(Saved entries)
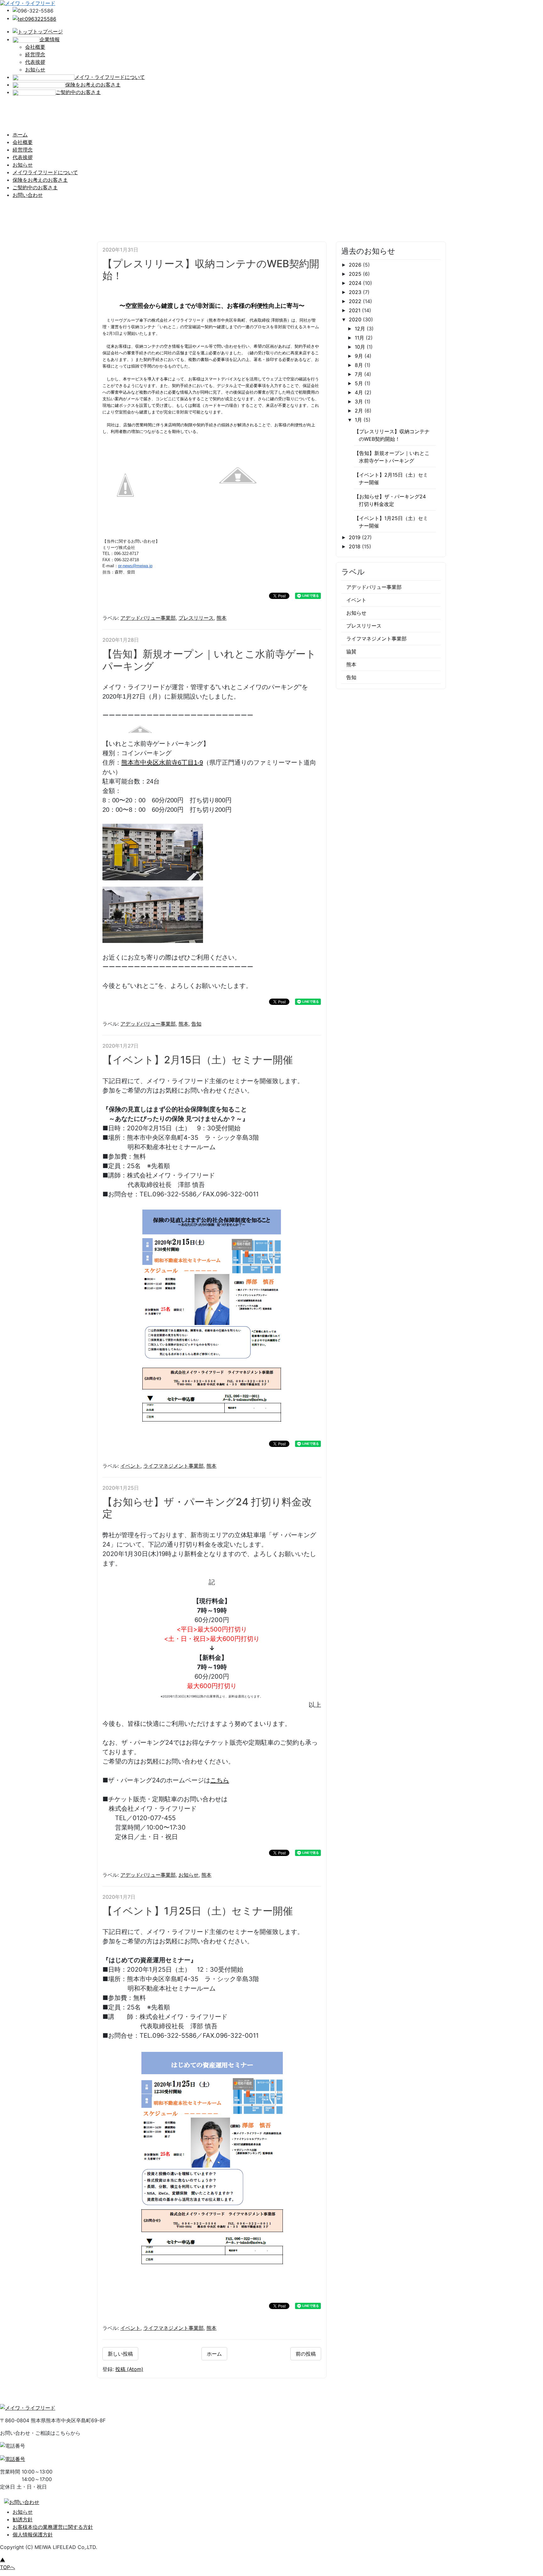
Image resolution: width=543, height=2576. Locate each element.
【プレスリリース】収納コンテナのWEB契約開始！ (210, 270)
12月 (361, 328)
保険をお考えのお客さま (40, 180)
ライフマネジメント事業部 (173, 1466)
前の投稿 (306, 2354)
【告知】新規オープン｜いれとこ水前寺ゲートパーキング (209, 660)
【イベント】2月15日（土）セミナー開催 (197, 1060)
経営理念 (35, 54)
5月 (360, 383)
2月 (360, 410)
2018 (355, 546)
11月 (360, 338)
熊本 (222, 618)
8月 (360, 365)
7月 (359, 374)
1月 (359, 420)
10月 (361, 347)
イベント (130, 1466)
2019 (355, 537)
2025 (356, 274)
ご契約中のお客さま (35, 187)
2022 (356, 301)
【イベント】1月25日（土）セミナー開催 (197, 1911)
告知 (196, 1024)
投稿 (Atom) (129, 2369)
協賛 (351, 651)
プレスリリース (196, 618)
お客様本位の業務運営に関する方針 (53, 2527)
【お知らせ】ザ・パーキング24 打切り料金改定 (207, 1508)
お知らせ (35, 69)
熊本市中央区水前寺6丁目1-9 (162, 762)
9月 (360, 356)
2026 (356, 265)
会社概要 (35, 47)
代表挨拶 (35, 62)
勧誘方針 (23, 2519)
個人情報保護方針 (33, 2534)
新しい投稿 (120, 2354)
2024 (356, 283)
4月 (360, 392)
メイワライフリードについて (45, 172)
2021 (355, 310)
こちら (219, 1780)
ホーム (20, 134)
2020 (356, 319)
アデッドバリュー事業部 (148, 618)
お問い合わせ (28, 195)
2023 (356, 292)
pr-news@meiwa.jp (135, 565)
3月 (360, 401)
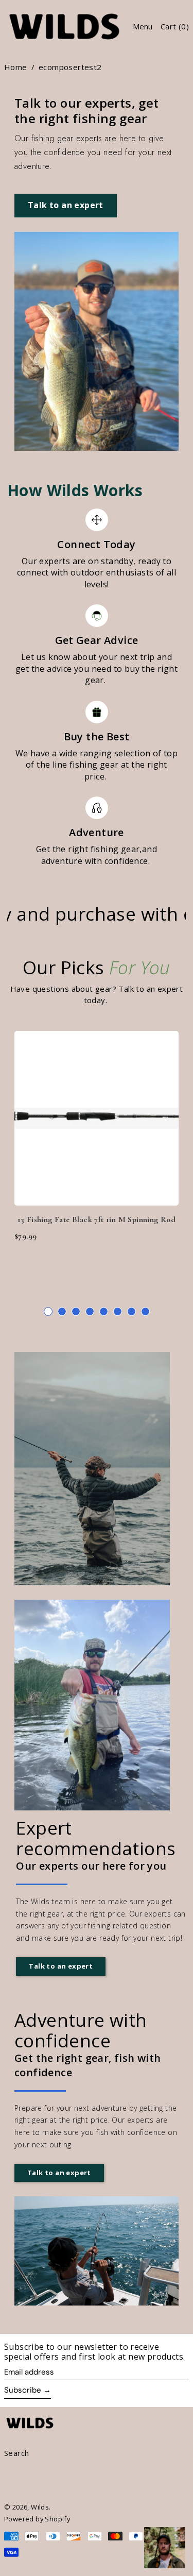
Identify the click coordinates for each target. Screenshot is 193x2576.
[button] (48, 1311)
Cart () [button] (175, 26)
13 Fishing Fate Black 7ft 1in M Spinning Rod (96, 1219)
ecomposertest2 (70, 67)
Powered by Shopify (37, 2518)
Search (16, 2453)
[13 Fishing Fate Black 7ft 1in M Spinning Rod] (96, 1118)
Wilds (40, 2507)
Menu (142, 26)
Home (15, 67)
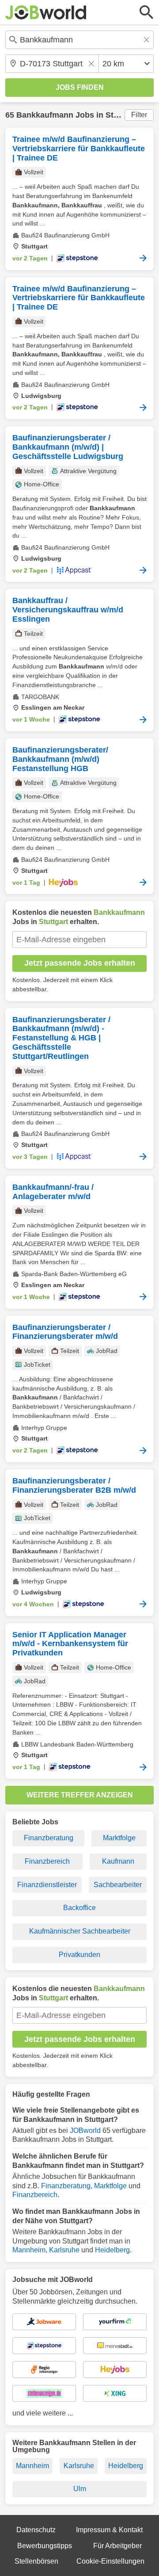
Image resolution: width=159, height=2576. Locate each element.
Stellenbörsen (36, 2561)
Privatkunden (79, 1954)
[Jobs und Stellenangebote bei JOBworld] (46, 12)
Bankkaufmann (44, 115)
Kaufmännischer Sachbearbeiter (79, 1931)
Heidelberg (112, 2250)
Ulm (79, 2488)
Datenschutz (36, 2530)
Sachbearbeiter (118, 1884)
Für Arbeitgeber (117, 2545)
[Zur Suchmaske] (147, 12)
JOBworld (85, 2130)
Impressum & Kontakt (109, 2530)
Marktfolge (119, 1838)
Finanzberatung (48, 1838)
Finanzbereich (47, 1861)
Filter (139, 114)
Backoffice (79, 1907)
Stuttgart (122, 115)
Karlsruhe (64, 2250)
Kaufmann (118, 1861)
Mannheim (28, 2250)
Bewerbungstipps (44, 2545)
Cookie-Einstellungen (110, 2561)
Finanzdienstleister (47, 1884)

_Description of the task_
Repeat the data exactly, dropping every picture it holds.

_Response to the exercise_
Image resolution: width=543, height=2576. Locate each element.
【プレスリリース】収納コンテナのWEB契約開始！ (210, 270)
12月 (361, 328)
保険をお考えのお客さま (40, 180)
ライフマネジメント事業部 (173, 1466)
前の投稿 (306, 2354)
【告知】新規オープン｜いれとこ水前寺ゲートパーキング (209, 660)
【イベント】2月15日（土）セミナー開催 (197, 1060)
経営理念 (35, 54)
5月 (360, 383)
2月 (360, 410)
2018 (355, 546)
11月 (360, 338)
熊本 (222, 618)
8月 (360, 365)
7月 (359, 374)
1月 (359, 420)
10月 (361, 347)
イベント (130, 1466)
2019 (355, 537)
2025 (356, 274)
ご契約中のお客さま (35, 187)
2022 (356, 301)
【イベント】1月25日（土）セミナー開催 (197, 1911)
告知 (196, 1024)
投稿 (Atom) (129, 2369)
協賛 (351, 651)
プレスリリース (196, 618)
お客様本位の業務運営に関する方針 (53, 2527)
【お知らせ】ザ・パーキング24 打切り料金改定 (207, 1508)
お知らせ (35, 69)
熊本市中央区水前寺6丁目1-9 (162, 762)
9月 (360, 356)
2026 (356, 265)
会社概要 (35, 47)
代表挨拶 (35, 62)
勧誘方針 (23, 2519)
個人情報保護方針 (33, 2534)
新しい投稿 (120, 2354)
2024 (356, 283)
4月 (360, 392)
メイワライフリードについて (45, 172)
2021 (355, 310)
こちら (219, 1780)
ホーム (20, 134)
2020 (356, 319)
アデッドバリュー事業部 (148, 618)
お問い合わせ (28, 195)
2023 (356, 292)
pr-news@meiwa.jp (135, 565)
3月 (360, 401)
Identify the click coordinates for each target. Screenshot is 193x2576.
[button] (48, 1311)
Cart () [button] (175, 26)
13 Fishing Fate Black 7ft 1in M Spinning Rod (96, 1219)
ecomposertest2 (70, 67)
Powered by Shopify (37, 2518)
Search (16, 2453)
[13 Fishing Fate Black 7ft 1in M Spinning Rod] (96, 1118)
Wilds (40, 2507)
Menu (142, 26)
Home (15, 67)
Image resolution: width=159, height=2576. Locate each element.
Stellenbörsen (36, 2561)
Privatkunden (79, 1954)
[Jobs und Stellenangebote bei JOBworld] (46, 12)
Bankkaufmann (44, 115)
Kaufmännischer Sachbearbeiter (79, 1931)
Heidelberg (112, 2250)
Ulm (79, 2488)
Datenschutz (36, 2530)
Sachbearbeiter (118, 1884)
Für Arbeitgeber (117, 2545)
[Zur Suchmaske] (147, 12)
JOBworld (85, 2130)
Impressum & Kontakt (109, 2530)
Marktfolge (119, 1838)
Finanzberatung (48, 1838)
Finanzbereich (47, 1861)
Filter (139, 114)
Backoffice (79, 1907)
Stuttgart (122, 115)
Karlsruhe (64, 2250)
Kaufmann (118, 1861)
Mannheim (28, 2250)
Bewerbungstipps (44, 2545)
Cookie-Einstellungen (110, 2561)
Finanzdienstleister (47, 1884)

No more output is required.